I am so tired of having the same conversation over and over with my friends. Tonight after the show, I soldiered down to local eatery Vynl to swill a few cocktails with Hottie Zach and flirt pointlessly with sexy bartender Aaron. It had all the makings of a perfect evening, combining three of my favorite activities. But as it always does lately, talked turned to the infamous J.

Zach is not just cream cheese pretty on the outside, his soft gooey center is equally hot and delicious. I would just have much preferred discussing his impending trip to Morocco (a long held fantasy of mine) or the carelessly hunky demeanor of Aaron (a decidedly briefer though no less intense fantasy) than the dead ended runaway mine car ride that was my association with J. But like all of my well-meaning NY friends, he is anxious for me to move, not just on, but up. It is a desire I do not share.

Perhaps I am just totally and completely out of my mind. This is a distinct possibility. But after twenty years of dating, and meeting quite literally tens of thousands of gay men on numerous continents, finally last November, I found someone that I felt such an intense connection with that I was willing to cast aside all preconceived notions, emotional insecurities and boundaries. For almost a year, I have unpeeled like an onion, growing more nakedly raw and smaller by the day, until now there is nothing left but the involuntary tears such a task is bound to draw. And to what end? The umpteenth conversation about how important it is to move on?

I am not a very good driver, dresser or investor, but my instincts about people are uncanny. And in my life, I have done very well letting the natural flow of things guide me to my next destination. With only minor hiccups here and there, I have alighted from an obscure trailer in rural Virginia to a national radio show in New York City with as thin a resume as Sarah Palin and a mere fraction of her ambition. Never have I been so wrong about a person as I have been with J. Never. And in my heart, I still refuse to believe I was wrong. And yet there is no denying the sorry state of affairs now.

Flirting with Aaron felt good. I can see now why people with no self esteem sleep around a lot, and always desperate to bed the hottest person they can. I have never been that guy and I haven't turned into him now. True I was always quite anxious in my twenties to have a boyfriend and live the settled down dream but more recently I realized what a hollow ambition that was. Then I met J and the echo flushed out, and I filled instead with the rush of promise. It feels like love, truly for the first time, but maybe it's just a midlife crisis. I never really felt a powerful love before but then again I've never had a midlife crisis before either. Maybe I just don't know the difference.

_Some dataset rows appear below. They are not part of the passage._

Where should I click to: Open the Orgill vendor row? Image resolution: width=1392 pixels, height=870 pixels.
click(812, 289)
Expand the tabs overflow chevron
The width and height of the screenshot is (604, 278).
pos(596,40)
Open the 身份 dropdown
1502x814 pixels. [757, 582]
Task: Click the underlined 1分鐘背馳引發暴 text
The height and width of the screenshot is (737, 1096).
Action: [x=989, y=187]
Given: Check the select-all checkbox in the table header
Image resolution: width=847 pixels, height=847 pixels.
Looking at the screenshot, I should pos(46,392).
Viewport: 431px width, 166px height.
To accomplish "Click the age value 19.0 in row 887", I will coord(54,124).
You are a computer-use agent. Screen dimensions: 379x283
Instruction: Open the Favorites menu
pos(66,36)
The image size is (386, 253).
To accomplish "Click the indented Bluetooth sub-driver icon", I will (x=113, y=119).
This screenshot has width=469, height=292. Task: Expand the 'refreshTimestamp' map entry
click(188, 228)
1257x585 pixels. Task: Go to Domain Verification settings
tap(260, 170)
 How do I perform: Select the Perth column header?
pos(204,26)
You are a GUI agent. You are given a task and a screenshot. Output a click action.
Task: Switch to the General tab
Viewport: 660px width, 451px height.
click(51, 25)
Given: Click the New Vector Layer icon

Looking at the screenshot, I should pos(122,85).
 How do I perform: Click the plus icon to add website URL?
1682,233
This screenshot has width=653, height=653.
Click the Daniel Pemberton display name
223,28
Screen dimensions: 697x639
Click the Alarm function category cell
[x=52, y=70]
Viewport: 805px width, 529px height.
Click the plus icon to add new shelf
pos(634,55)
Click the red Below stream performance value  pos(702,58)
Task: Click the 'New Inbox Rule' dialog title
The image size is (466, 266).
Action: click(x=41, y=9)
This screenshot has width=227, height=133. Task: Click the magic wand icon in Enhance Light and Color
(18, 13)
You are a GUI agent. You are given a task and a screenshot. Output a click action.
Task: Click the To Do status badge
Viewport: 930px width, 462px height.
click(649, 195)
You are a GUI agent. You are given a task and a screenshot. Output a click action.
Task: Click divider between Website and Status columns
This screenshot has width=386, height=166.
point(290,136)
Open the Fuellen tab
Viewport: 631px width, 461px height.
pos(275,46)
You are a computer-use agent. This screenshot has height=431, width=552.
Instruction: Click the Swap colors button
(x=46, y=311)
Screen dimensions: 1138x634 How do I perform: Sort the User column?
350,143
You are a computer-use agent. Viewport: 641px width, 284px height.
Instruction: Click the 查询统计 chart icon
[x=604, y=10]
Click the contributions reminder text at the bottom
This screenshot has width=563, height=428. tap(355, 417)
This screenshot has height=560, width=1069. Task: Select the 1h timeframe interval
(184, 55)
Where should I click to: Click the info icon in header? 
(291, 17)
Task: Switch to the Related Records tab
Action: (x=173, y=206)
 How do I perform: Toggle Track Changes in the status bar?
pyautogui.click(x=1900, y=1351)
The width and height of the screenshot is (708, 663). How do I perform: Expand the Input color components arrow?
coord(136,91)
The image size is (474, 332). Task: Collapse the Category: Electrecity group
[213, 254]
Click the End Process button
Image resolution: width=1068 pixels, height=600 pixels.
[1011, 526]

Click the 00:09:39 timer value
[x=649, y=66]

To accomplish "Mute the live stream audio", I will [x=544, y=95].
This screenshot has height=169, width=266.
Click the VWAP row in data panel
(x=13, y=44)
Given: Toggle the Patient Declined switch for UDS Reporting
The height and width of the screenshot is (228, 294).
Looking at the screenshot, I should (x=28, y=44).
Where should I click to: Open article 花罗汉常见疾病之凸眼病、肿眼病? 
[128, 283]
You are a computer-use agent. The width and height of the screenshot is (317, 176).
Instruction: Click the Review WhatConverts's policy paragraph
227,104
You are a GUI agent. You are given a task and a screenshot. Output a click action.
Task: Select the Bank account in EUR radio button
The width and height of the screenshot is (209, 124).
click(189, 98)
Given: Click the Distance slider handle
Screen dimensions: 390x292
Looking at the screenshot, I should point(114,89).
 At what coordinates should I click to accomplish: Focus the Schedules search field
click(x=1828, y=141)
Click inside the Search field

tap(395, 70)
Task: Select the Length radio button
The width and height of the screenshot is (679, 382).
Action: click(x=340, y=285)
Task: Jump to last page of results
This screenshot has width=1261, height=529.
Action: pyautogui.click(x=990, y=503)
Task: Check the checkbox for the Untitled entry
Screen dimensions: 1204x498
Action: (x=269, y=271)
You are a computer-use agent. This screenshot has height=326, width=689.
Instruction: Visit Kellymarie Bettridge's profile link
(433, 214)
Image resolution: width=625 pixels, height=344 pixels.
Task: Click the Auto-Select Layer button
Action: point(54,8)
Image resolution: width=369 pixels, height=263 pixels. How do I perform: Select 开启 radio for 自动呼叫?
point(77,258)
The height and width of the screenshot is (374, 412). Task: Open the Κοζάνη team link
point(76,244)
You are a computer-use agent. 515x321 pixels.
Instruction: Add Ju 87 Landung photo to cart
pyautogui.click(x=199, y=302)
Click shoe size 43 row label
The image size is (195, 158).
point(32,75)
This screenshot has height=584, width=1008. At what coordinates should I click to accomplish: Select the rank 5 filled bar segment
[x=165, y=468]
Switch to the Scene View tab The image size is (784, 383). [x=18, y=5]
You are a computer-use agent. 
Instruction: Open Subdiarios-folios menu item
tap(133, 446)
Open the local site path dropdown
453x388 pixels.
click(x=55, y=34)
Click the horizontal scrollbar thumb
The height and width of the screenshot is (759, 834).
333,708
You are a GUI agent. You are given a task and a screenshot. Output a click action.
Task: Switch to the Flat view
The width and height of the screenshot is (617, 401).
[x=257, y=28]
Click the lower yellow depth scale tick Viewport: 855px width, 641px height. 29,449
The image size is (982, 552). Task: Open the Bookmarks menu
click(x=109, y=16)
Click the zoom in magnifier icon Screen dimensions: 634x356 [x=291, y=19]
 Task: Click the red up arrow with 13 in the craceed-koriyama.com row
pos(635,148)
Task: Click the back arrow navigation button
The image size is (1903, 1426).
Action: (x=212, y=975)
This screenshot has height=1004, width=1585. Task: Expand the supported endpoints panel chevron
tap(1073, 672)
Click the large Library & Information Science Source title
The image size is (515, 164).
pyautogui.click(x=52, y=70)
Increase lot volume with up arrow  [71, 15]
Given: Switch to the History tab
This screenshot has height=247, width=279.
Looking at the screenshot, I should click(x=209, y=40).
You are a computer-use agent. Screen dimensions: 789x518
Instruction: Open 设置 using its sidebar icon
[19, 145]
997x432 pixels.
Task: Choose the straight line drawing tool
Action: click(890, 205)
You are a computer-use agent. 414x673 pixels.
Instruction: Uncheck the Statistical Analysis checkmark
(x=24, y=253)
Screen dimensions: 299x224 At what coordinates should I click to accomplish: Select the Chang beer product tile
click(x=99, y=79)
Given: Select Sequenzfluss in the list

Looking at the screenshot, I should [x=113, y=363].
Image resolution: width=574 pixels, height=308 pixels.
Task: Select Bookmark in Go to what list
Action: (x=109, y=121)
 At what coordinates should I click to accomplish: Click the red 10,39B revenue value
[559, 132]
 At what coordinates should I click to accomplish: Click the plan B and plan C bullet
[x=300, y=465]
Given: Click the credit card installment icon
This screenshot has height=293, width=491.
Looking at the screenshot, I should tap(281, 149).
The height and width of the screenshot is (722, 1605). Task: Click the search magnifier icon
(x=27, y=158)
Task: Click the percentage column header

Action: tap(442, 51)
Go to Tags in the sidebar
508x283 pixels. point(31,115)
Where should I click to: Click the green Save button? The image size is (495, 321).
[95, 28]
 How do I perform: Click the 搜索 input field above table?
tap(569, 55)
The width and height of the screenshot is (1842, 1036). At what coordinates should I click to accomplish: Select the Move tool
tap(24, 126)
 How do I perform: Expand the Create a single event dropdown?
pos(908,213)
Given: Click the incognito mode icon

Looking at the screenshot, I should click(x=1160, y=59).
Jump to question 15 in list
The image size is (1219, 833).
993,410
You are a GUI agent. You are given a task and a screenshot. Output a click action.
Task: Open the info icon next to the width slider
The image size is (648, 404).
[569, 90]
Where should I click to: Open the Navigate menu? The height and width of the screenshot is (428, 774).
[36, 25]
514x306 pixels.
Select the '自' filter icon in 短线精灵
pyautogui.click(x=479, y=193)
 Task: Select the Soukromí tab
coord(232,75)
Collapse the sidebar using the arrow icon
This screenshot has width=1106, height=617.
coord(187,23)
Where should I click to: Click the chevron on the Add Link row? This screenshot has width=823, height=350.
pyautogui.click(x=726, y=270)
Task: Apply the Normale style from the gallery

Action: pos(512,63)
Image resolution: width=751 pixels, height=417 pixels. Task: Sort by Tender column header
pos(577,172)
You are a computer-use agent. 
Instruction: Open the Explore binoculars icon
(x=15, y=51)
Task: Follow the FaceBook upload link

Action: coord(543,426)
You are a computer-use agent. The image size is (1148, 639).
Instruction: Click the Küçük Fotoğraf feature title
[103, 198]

As I walked up the hill tonight to my house, the sky was a sea of stars. It was so magnificent and each time when I look up past my roof and the trees to the twinkling night, I am filled with awe that I own a small piece of this magic. I scanned the sky anxious to find my Friendly Star, but such things don't exist. I see the magic all around me but I feel now like a fool. Someone who believed in the reality of a paper moon sailing over a cardboard sea, only to have the harsh fluorescents of life clicked on suddenly revealing the sad flimsy truth. What is there to move on and up to, now that I have seen the magician's secrets revealed? What does it matter now that the lights are all on and everyone has gone home?

This weekend Jeff and Bond are coming up from Boston. More harmless flirting. And Sunday, Howard is taking me and his cadre of hot porn boys to the Hustlaball. Certainly one of them will be sexually satisfying, though more likely I will flirt around a while like I did with Aaron tonight and then lose interest in the pointlessness of it all. It is all so empty, like the vast hunger you feel hours after you finish a huge meal. So much greater and more painful a hunger than if you had never gorged at all.